§ Text extract
....

Simple Craigslist wrapper

Overview

python-craigslist

A simple Craigslist wrapper.

License: MIT-Zero.

Disclaimer

  • I don't work for or have any affiliation with Craigslist.
  • This module was implemented for educational purposes. It should not be used for crawling or downloading data from Craigslist.

Installation

pip install python-craigslist

Classes

Base class:

  • CraigslistBase

Subclasses:

  • CraigslistCommunity (craigslist.org > community)
  • CraigslistHousing (craigslist.org > housing)
  • CraigslistJobs (craigslist.org > jobs)
  • CraigslistForSale (craigslist.org > for sale)
  • CraigslistEvents (craigslist.org > event calendar)
  • CraigslistServices (craigslist.org > services)
  • CraigslistGigs (craigslist.org > gigs)
  • CraigslistResumes (craigslist.org > resumes)

Examples

Looking for a room in San Francisco?

from craigslist import CraigslistHousing
cl_h = CraigslistHousing(site='sfbay', area='sfc', category='roo',
                         filters={'max_price': 1200, 'private_room': True})

# You can get an approximate amount of results with the following call:
print(cl_h.get_results_approx_count())

992

for result in cl_h.get_results(sort_by='newest', geotagged=True):
    print(result)

{
    'id': u'4851150747',
    'name': u'Near SFSU, UCSF and NEWLY FURNISHED - CLEAN, CONVENIENT and CLEAN!',
    'url': u'http://sfbay.craigslist.org/sfc/roo/4851150747.html',
    'datetime': u'2015-01-27 23:44',
    'price': u'$1100',
    'where': u'inner sunset / UCSF',
    'has_image': False,
    'has_map': True,
    'geotag': (37.738473, -122.494721)
}
# ...

....

§ Task list
a) From the Craigslist wrapper overview, write out the passage from "from craigslist import" up to and including "print(result)".
b) Continue the Craigslist wrapper overview past its final line.

§ Dataset excerpt
....

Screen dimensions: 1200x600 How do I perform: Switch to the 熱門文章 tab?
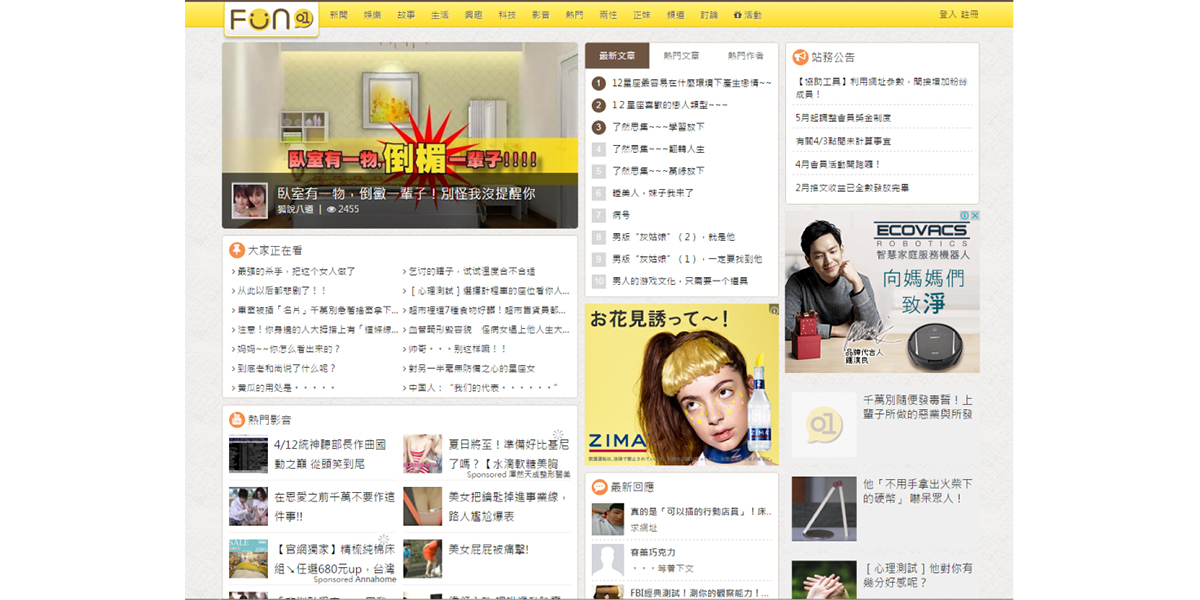tap(681, 56)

....

§ Results for each task
a)
from craigslist import CraigslistHousing
cl_h = CraigslistHousing(site='sfbay', area='sfc', category='roo',
                         filters={'max_price': 1200, 'private_room': True})

# You can get an approximate amount of results with the following call:
print(cl_h.get_results_approx_count())

992

for result in cl_h.get_results(sort_by='newest', geotagged=True):
    print(result)

b)
Maybe a software engineering internship in Silicon Valley?

from craigslist import CraigslistJobs
cl_j = CraigslistJobs(site='sfbay', area='sby', category='sof',
                      filters={'is_internship': True, 'employment_type': ['full-time', 'part-time']})

for result in cl_j.get_results():
    print(result)

{
    'id': u'5708651182',
    'name': u'GAME DEVELOPER INTERNSHIP AT TYNKER - AVAILABLE NOW!',
    'url': u'http://sfbay.craigslist.org/pen/eng/5708651182.html',
    'datetime': u'2016-07-30 13:30',
    'price': None,
    'where': u'mountain view',
    'has_image': True,
    'has_map': True,
    'geotag': None
}
# ...

Events with free food in New York?

from craigslist import CraigslistEvents
cl_e = CraigslistEvents(site='newyork', filters={'free': True, 'food': True})

for result in cl_e.get_results(sort_by='newest', limit=5):
    print(result)

{
    'id': u'4866178242',
    'name': u'Lituation Thursdays @ Le Reve',
    'url': u'http://newyork.craigslist.org/mnh/eve/4866178242.html',
    'datetime': u'1/29',
    'price': None,
    'where': u'Midtown East',
    'has_image': True,
    'has_map': True,
    'geotag': None
}
# ...

Where to get filters from?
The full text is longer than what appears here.